***** Records for the task

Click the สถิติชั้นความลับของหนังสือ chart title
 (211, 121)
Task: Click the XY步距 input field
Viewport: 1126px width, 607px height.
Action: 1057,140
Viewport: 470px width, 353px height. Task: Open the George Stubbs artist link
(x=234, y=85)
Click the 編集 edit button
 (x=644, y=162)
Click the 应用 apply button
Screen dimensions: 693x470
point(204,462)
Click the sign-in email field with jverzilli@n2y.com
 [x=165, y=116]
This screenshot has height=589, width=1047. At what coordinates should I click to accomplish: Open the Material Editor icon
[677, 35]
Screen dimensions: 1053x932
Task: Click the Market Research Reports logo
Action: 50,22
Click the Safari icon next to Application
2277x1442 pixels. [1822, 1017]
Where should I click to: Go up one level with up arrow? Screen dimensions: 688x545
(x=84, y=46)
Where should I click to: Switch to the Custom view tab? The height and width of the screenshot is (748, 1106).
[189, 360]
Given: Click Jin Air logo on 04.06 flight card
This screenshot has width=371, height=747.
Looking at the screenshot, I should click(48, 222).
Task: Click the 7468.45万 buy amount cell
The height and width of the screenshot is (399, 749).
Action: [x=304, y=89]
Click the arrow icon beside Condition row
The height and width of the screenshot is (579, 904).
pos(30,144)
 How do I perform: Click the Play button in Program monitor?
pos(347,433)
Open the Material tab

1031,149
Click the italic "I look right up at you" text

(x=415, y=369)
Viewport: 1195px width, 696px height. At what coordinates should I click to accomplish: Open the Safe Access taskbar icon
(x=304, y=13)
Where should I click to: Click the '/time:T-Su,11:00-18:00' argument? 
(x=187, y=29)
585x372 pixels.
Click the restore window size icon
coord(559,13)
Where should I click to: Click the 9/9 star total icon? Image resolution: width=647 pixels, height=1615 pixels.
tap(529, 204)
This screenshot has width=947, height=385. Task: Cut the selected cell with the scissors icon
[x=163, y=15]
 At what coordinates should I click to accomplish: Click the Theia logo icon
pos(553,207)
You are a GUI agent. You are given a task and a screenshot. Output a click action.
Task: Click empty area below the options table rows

**********

__Given request__:
Which lines of the material contain the word "what"? Pick out each of them and copy it in full. Case matters.

__Solution below__:
This screenshot has height=589, width=1047. At what coordinates should I click to accomplish: Open the Material Editor icon
Viewport: 1195px width, 696px height. At what coordinates should I click to accomplish: Open the Safe Access taskbar icon
 At what coordinates should I click to accomplish: Click the Theia logo icon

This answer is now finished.